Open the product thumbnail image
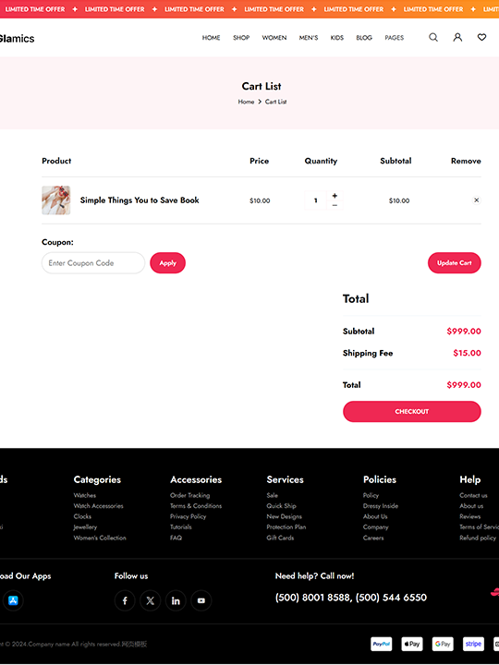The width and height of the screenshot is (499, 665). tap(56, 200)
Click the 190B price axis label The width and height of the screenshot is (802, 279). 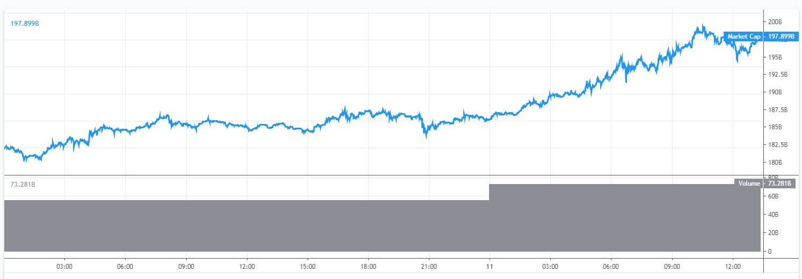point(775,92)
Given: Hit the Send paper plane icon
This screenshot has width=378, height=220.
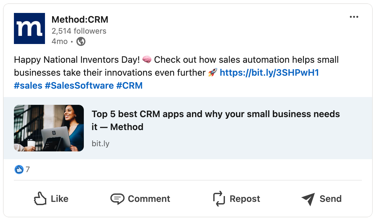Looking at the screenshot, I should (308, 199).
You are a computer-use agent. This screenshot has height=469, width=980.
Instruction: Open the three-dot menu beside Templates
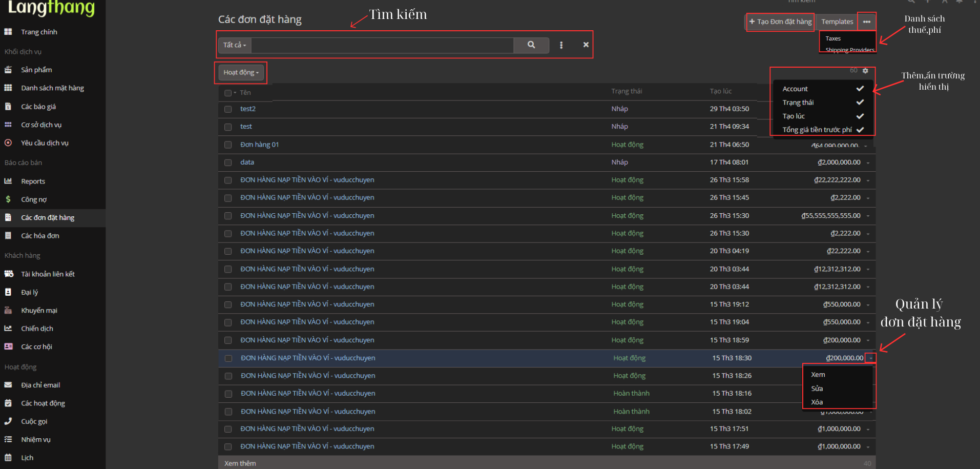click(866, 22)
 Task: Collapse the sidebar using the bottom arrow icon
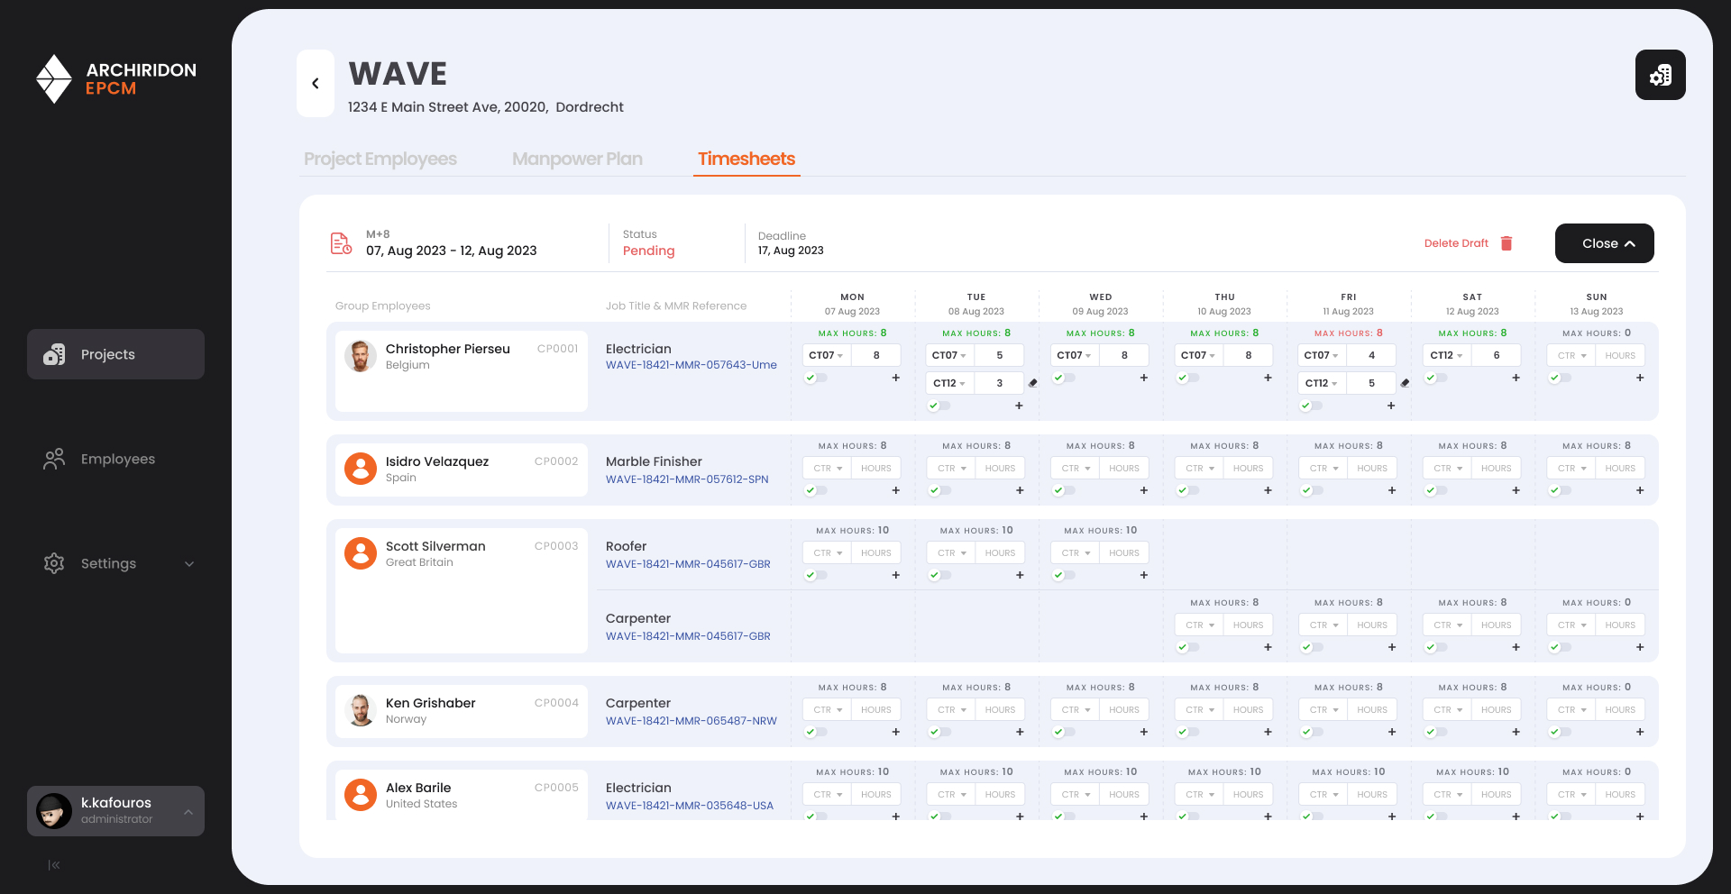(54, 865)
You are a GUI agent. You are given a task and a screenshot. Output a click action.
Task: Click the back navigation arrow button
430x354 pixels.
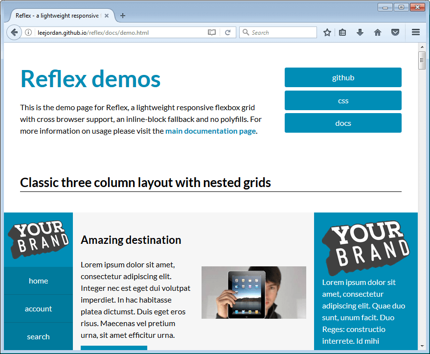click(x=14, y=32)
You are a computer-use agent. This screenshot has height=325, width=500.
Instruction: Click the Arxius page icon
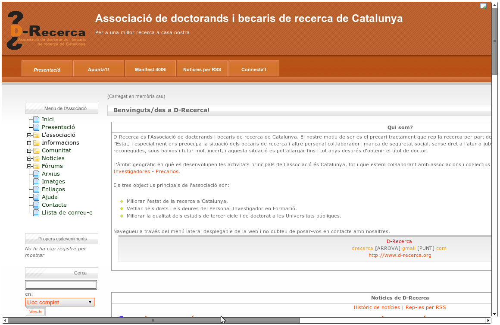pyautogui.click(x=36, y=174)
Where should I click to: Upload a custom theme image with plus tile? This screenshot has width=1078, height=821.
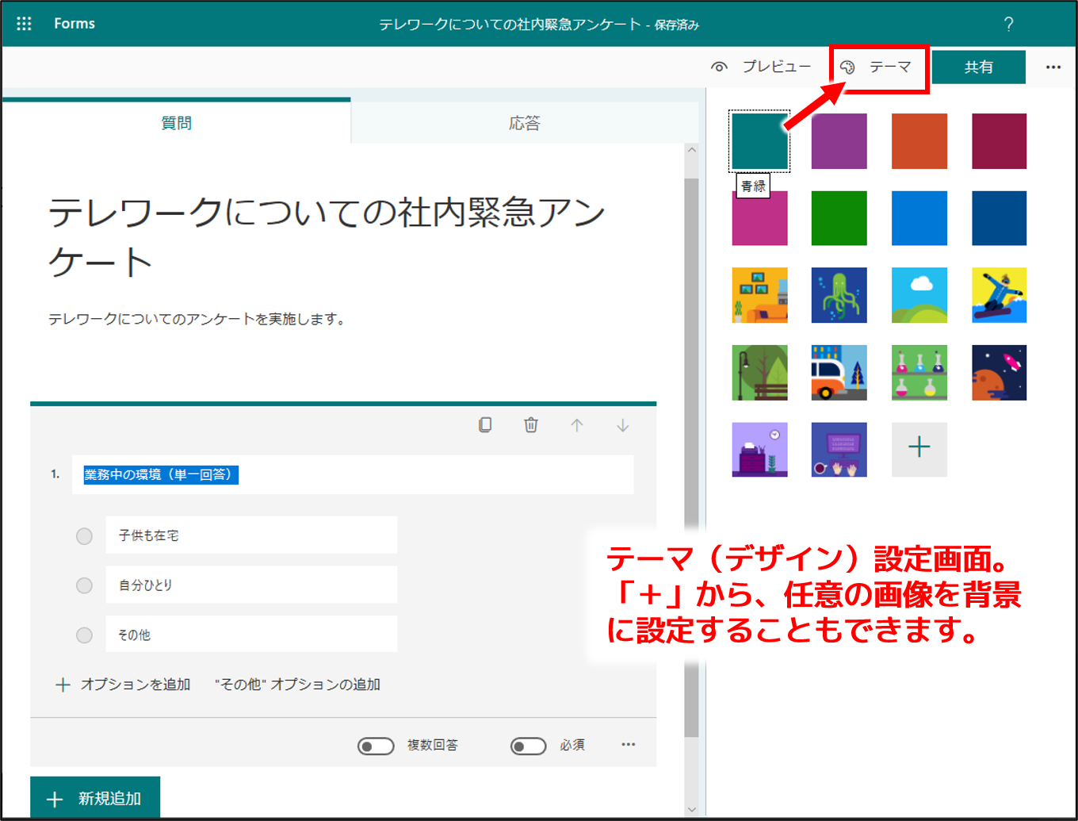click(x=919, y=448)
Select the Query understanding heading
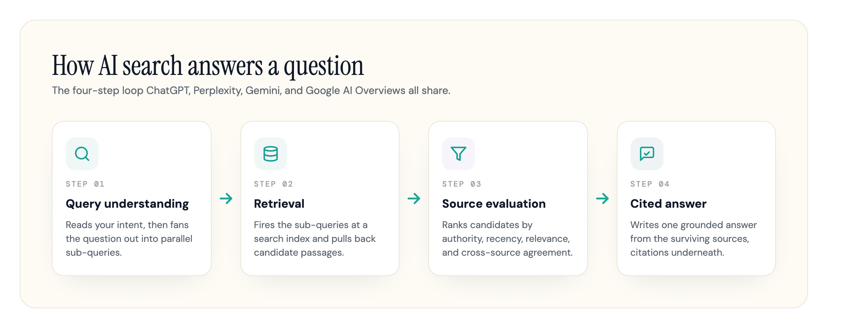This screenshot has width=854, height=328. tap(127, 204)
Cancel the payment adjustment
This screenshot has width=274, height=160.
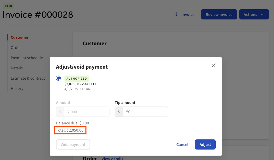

........

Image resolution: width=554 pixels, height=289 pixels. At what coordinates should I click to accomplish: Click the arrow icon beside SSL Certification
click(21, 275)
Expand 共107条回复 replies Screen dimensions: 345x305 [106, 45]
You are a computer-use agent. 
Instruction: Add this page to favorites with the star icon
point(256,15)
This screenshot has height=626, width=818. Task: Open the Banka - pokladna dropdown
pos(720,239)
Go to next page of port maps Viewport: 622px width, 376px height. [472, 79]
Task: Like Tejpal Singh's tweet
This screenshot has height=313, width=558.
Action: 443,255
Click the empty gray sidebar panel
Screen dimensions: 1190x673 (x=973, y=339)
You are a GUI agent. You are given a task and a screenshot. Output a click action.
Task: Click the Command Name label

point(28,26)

........

Prompt: Count how many lines in the data contain the word "computer", giving the number without comment.

Answer: 3